Data records
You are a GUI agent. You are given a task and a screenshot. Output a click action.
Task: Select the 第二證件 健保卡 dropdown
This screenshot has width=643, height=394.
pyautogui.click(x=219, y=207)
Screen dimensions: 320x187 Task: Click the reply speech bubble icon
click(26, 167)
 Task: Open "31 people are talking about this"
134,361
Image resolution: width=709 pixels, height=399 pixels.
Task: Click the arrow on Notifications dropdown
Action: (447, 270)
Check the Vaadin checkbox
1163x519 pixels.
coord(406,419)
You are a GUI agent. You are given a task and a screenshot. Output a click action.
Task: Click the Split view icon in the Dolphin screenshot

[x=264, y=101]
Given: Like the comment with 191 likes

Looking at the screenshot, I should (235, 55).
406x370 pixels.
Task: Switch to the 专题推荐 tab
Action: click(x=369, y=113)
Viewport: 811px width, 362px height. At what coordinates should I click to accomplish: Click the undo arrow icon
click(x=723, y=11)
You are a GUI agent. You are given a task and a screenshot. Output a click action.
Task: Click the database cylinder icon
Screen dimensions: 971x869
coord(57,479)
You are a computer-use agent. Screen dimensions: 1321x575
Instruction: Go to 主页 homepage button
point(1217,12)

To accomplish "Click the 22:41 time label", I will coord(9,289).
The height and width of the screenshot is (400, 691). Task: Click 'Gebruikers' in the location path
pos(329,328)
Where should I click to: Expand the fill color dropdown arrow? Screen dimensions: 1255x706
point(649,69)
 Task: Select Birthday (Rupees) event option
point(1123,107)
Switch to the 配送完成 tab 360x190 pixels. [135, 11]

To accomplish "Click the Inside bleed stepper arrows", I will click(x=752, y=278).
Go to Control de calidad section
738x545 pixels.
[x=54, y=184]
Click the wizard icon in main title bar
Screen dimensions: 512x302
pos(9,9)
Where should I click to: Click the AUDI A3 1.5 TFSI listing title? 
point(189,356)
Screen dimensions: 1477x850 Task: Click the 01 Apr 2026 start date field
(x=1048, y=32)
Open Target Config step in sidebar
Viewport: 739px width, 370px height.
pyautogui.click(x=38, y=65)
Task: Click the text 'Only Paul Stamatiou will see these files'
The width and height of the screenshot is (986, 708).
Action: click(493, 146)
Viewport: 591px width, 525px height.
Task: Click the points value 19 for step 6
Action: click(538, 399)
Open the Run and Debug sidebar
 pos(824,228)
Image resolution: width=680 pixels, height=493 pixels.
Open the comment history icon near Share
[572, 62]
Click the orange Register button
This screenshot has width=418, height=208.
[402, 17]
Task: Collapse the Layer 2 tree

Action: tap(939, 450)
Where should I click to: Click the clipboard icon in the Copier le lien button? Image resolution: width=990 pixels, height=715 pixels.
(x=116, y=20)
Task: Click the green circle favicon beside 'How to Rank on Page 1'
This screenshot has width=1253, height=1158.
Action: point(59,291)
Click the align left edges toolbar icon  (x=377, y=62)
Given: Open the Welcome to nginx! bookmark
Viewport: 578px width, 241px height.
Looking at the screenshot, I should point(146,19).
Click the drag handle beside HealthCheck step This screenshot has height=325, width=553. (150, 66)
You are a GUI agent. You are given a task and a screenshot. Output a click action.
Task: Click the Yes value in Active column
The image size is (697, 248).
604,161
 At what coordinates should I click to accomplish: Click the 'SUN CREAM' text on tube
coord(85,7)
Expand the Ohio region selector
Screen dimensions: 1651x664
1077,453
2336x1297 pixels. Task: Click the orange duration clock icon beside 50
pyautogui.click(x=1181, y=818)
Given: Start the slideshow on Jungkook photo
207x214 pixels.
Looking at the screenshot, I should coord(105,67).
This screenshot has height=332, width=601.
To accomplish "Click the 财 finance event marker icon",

TASK STATEMENT:
Every line of the data must be reproduced exactly.

RESULT OF THIS EXERCISE:
You are a GUI agent. You are given a task and a screenshot. Output a click action.
Task: Select the 第二證件 健保卡 dropdown
This screenshot has width=643, height=394.
pyautogui.click(x=219, y=207)
Screen dimensions: 320x187 Task: Click the reply speech bubble icon
click(26, 167)
 Task: Open "31 people are talking about this"
134,361
Image resolution: width=709 pixels, height=399 pixels.
Task: Click the arrow on Notifications dropdown
Action: (447, 270)
Check the Vaadin checkbox
1163x519 pixels.
coord(406,419)
You are a GUI agent. You are given a task and a screenshot. Output a click action.
Task: Click the Split view icon in the Dolphin screenshot

[x=264, y=101]
Given: Like the comment with 191 likes

Looking at the screenshot, I should (235, 55).
406x370 pixels.
Task: Switch to the 专题推荐 tab
Action: click(x=369, y=113)
Viewport: 811px width, 362px height. At what coordinates should I click to accomplish: Click the undo arrow icon
click(x=723, y=11)
You are a GUI agent. You are given a task and a screenshot. Output a click action.
Task: Click the database cylinder icon
Screen dimensions: 971x869
coord(57,479)
You are a computer-use agent. Screen dimensions: 1321x575
Instruction: Go to 主页 homepage button
point(1217,12)

To accomplish "Click the 22:41 time label", I will coord(9,289).
The height and width of the screenshot is (400, 691). Task: Click 'Gebruikers' in the location path
pos(329,328)
Where should I click to: Expand the fill color dropdown arrow? Screen dimensions: 1255x706
point(649,69)
 Task: Select Birthday (Rupees) event option
point(1123,107)
Switch to the 配送完成 tab 360x190 pixels. [135, 11]

To accomplish "Click the Inside bleed stepper arrows", I will click(x=752, y=278).
Go to Control de calidad section
738x545 pixels.
[x=54, y=184]
Click the wizard icon in main title bar
Screen dimensions: 512x302
pos(9,9)
Where should I click to: Click the AUDI A3 1.5 TFSI listing title? 
point(189,356)
Screen dimensions: 1477x850 Task: Click the 01 Apr 2026 start date field
(x=1048, y=32)
Open Target Config step in sidebar
Viewport: 739px width, 370px height.
pyautogui.click(x=38, y=65)
Task: Click the text 'Only Paul Stamatiou will see these files'
The width and height of the screenshot is (986, 708).
Action: click(493, 146)
Viewport: 591px width, 525px height.
Task: Click the points value 19 for step 6
Action: click(538, 399)
Open the Run and Debug sidebar
 pos(824,228)
Image resolution: width=680 pixels, height=493 pixels.
Open the comment history icon near Share
[572, 62]
Click the orange Register button
This screenshot has width=418, height=208.
[402, 17]
Task: Collapse the Layer 2 tree

Action: tap(939, 450)
Where should I click to: Click the clipboard icon in the Copier le lien button? Image resolution: width=990 pixels, height=715 pixels.
(x=116, y=20)
Task: Click the green circle favicon beside 'How to Rank on Page 1'
This screenshot has width=1253, height=1158.
Action: point(59,291)
Click the align left edges toolbar icon  (x=377, y=62)
Given: Open the Welcome to nginx! bookmark
Viewport: 578px width, 241px height.
Looking at the screenshot, I should point(146,19).
Click the drag handle beside HealthCheck step This screenshot has height=325, width=553. (150, 66)
You are a GUI agent. You are given a task and a screenshot. Output a click action.
Task: Click the Yes value in Active column
The image size is (697, 248).
604,161
 At what coordinates should I click to accomplish: Click the 'SUN CREAM' text on tube
coord(85,7)
Expand the Ohio region selector
Screen dimensions: 1651x664
1077,453
2336x1297 pixels. Task: Click the orange duration clock icon beside 50
pyautogui.click(x=1181, y=818)
Given: Start the slideshow on Jungkook photo
207x214 pixels.
Looking at the screenshot, I should coord(105,67).
This screenshot has height=332, width=601.
To accomplish "Click the 财 finance event marker icon",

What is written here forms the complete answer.